What is evident though is that the injuries to Finn Russell and John Hardie has forced his hand but when you consider how this squad of players have been prepared there is a quiet confidence that underpins everything that they do coupled with a strong desire to play dynamic attacking rugby.

Included in the ten changes are five players who will start a game for the first time in this competition and each has a specific role to play. In the centre Richie Vernon adds a straight line ball carrying ability to the mid-field and he can make life awkward for his opposite number Jesse Kreil who will also be eager to impress as he fills the boots of departing Captain, Jean de Villiers.

Inside Vernon is Duncan Weir who has patiently waited his time and yet when he came off the bench in the final few minutes of the USA match he made an immediate impact and scored a try. Not only that, he looked sharp and continued to play on the gain line. His game management is right up there with Finn Russell but Russell has shown slightly more flair and invention. If Weir gets to grips with his accurate kicking game and mixes his play then that allows those around him to deliver.

At loose head do not underestimate Gordon Reid but he needs to really put down a marker in his scrum exchanges against Jannie du Plessis unlike Ryan Grant who disappointed against the USA and was replaced along with his cohort Jon Welsh after forty minutes in the match against USA. Vern Cotter does not do mediocrity.

The injury to Grant Gilchrist last week opens the door for Richie Gray and the Gray brothers will have a battle royal against two of the best locks in world rugby, Eben Estebeth and Lodewyk De Jager. What big brother Richie must do is attack every line out to disrupt clean ball from the top and if you cast your mind back to his first ever start in the 6 Nations in 2011 his ball carrying that day was outstanding. It is that type of performance that makes a difference.

Finally Blair Cowan must be shaking his head in disbelief. Cast from the original selection just spare a thought on how he felt then and how he will feel tomorrow singing ‘Flower of Scotland’ in St James’s Park, Newcastle?

I have said all along that Scotland needed two open-side flankers and as cover for John Hardie it will be interesting to see if Cowan can achieve more turnovers in eighty minutes of rugby than the team have achieved in their two opening games? He has been a good operator for Scotland but will have to be razor sharp tomorrow.

I have enjoyed Scotland’s performances during this Rugby World Cup and I have not been phased by the half-time scoreboards. If Scotland continue where they left off at the end of the second half against USA then that would give them the ideal start.

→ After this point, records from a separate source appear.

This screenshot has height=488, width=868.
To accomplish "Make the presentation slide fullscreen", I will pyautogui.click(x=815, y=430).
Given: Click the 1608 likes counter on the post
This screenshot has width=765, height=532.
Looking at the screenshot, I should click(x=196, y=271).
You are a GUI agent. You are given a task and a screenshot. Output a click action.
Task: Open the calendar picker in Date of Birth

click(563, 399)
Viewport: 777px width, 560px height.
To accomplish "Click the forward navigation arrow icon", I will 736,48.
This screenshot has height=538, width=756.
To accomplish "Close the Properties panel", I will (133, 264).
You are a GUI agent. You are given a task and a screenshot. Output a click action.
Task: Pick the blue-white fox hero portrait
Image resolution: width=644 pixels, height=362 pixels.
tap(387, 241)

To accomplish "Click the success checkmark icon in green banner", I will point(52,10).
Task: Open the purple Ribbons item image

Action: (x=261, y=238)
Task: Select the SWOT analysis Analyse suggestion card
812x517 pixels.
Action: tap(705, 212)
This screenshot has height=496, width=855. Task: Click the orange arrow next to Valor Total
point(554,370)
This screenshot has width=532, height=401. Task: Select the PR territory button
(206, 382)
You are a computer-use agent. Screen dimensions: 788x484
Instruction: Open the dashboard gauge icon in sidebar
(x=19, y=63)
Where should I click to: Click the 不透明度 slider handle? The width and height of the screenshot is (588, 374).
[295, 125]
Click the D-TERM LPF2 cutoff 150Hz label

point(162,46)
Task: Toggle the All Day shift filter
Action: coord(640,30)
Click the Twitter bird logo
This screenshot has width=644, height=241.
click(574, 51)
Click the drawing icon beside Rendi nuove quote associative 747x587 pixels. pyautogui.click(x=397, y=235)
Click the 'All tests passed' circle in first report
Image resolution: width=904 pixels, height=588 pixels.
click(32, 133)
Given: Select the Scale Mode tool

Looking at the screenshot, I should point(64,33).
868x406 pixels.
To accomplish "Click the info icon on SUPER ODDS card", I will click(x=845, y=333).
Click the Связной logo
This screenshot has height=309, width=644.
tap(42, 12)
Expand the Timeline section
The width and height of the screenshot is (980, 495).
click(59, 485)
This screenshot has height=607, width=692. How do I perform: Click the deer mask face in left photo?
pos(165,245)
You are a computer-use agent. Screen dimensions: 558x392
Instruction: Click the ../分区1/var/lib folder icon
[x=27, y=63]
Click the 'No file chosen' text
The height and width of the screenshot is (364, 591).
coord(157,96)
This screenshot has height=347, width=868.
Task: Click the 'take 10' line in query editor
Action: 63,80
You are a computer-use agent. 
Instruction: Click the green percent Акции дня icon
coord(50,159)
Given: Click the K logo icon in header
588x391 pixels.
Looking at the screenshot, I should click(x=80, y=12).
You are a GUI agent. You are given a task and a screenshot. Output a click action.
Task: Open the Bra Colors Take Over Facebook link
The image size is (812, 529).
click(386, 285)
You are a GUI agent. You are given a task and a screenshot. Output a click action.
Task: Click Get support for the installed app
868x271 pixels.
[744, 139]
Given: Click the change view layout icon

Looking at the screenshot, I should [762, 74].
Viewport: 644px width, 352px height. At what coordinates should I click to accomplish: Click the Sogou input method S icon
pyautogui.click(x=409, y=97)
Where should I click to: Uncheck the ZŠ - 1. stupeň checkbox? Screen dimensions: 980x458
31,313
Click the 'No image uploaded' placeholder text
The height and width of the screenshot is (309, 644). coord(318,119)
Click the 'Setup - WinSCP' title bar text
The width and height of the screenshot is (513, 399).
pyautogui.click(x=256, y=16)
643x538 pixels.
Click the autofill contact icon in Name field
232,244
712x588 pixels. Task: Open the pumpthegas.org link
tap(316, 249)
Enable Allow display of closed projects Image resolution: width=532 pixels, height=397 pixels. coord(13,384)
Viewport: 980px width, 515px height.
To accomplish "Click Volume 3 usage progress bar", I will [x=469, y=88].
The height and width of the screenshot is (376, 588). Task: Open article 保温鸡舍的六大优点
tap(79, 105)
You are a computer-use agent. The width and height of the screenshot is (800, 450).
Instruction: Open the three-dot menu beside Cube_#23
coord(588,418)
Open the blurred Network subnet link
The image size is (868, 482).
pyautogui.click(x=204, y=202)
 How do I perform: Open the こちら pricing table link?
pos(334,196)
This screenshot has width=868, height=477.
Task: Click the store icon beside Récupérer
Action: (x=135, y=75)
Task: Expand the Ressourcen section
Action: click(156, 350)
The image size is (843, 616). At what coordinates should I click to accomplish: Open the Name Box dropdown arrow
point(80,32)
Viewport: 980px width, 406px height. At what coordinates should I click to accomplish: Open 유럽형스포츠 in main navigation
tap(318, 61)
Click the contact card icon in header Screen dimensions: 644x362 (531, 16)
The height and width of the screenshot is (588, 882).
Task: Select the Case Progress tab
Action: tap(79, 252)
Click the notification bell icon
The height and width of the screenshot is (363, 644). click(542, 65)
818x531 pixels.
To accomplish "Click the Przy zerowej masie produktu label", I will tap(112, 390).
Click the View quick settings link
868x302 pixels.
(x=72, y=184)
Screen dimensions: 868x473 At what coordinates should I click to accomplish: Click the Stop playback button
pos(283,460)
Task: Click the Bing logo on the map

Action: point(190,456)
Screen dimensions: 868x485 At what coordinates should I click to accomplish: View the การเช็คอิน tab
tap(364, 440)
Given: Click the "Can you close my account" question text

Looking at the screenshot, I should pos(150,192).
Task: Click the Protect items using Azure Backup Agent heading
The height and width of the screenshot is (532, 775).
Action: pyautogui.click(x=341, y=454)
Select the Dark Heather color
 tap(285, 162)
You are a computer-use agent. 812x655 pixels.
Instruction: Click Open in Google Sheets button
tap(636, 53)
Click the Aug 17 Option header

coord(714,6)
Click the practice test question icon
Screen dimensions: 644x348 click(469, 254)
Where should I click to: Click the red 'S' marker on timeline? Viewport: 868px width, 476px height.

They have the potential to win this game but only if they play at their very best. We saw in the opening two games that when the team play on the front foot they can play some very effective rugby but if the accuracy is missing; if the scrum does not deal with pressure or the lineout defence disintegrates then unlike Japan or USA the Sprinboks will punish you.

South Africa’s performance against Samoa is the case in point. When they get things right, they are highly effective. You need to stop the ‘Boks’ at source. Their breakdown is key. If you let them use their physicality then they are highly destructive but Japan showed that if you change the point of attack and defend well they do not have an alternative game plan.

Both teams will be under huge pressure but the longer Scotland stay in the game and push for victory the less their minds will wonder to the following week.